Word and element location data:
--- BEGIN ---

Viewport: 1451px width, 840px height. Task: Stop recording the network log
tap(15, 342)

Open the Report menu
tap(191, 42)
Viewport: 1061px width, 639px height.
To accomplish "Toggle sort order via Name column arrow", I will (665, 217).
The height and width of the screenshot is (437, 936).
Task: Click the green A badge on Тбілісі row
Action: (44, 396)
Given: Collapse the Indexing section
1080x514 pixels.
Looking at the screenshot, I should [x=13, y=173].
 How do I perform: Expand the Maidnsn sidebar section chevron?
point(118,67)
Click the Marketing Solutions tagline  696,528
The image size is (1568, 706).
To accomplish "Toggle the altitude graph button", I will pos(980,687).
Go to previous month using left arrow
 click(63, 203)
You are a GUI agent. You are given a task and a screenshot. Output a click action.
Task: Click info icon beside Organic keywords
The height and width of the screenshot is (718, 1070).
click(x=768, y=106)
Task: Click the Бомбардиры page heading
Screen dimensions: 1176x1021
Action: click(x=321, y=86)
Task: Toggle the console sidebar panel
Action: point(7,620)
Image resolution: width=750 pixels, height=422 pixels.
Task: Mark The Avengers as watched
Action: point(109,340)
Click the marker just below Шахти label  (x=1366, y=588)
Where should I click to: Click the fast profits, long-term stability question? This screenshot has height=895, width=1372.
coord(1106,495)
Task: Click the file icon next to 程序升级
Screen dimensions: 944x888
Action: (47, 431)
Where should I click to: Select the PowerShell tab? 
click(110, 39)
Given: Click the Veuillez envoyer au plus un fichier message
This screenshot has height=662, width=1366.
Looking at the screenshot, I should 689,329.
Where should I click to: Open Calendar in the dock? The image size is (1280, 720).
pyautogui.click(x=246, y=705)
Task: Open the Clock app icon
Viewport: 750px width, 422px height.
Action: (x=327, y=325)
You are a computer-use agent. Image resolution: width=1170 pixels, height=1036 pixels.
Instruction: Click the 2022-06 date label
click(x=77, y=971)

--- END ---

Goal:
Express the lines of all the records as a JSON list of strings, with one string per line and blank lines omitted.

Reply to the exercise:
[
  "Viewport: 1451px width, 840px height. Task: Stop recording the network log",
  "tap(15, 342)",
  "Open the Report menu",
  "tap(191, 42)",
  "Viewport: 1061px width, 639px height.",
  "To accomplish \"Toggle sort order via Name column arrow\", I will (665, 217).",
  "The height and width of the screenshot is (437, 936).",
  "Task: Click the green A badge on Тбілісі row",
  "Action: (44, 396)",
  "Given: Collapse the Indexing section",
  "1080x514 pixels.",
  "Looking at the screenshot, I should [x=13, y=173].",
  " How do I perform: Expand the Maidnsn sidebar section chevron?",
  "point(118,67)",
  "Click the Marketing Solutions tagline  696,528",
  "The image size is (1568, 706).",
  "To accomplish \"Toggle the altitude graph button\", I will pos(980,687).",
  "Go to previous month using left arrow",
  " click(63, 203)",
  "You are a GUI agent. You are given a task and a screenshot. Output a click action.",
  "Task: Click info icon beside Organic keywords",
  "The height and width of the screenshot is (718, 1070).",
  "click(x=768, y=106)",
  "Task: Click the Бомбардиры page heading",
  "Screen dimensions: 1176x1021",
  "Action: click(x=321, y=86)",
  "Task: Toggle the console sidebar panel",
  "Action: point(7,620)",
  "Image resolution: width=750 pixels, height=422 pixels.",
  "Task: Mark The Avengers as watched",
  "Action: point(109,340)",
  "Click the marker just below Шахти label  (x=1366, y=588)",
  "Where should I click to: Click the fast profits, long-term stability question? This screenshot has height=895, width=1372.",
  "coord(1106,495)",
  "Task: Click the file icon next to 程序升级",
  "Screen dimensions: 944x888",
  "Action: (47, 431)",
  "Where should I click to: Select the PowerShell tab? ",
  "click(110, 39)",
  "Given: Click the Veuillez envoyer au plus un fichier message",
  "This screenshot has height=662, width=1366.",
  "Looking at the screenshot, I should 689,329.",
  "Where should I click to: Open Calendar in the dock? The image size is (1280, 720).",
  "pyautogui.click(x=246, y=705)",
  "Task: Open the Clock app icon",
  "Viewport: 750px width, 422px height.",
  "Action: (x=327, y=325)",
  "You are a computer-use agent. Image resolution: width=1170 pixels, height=1036 pixels.",
  "Instruction: Click the 2022-06 date label",
  "click(x=77, y=971)"
]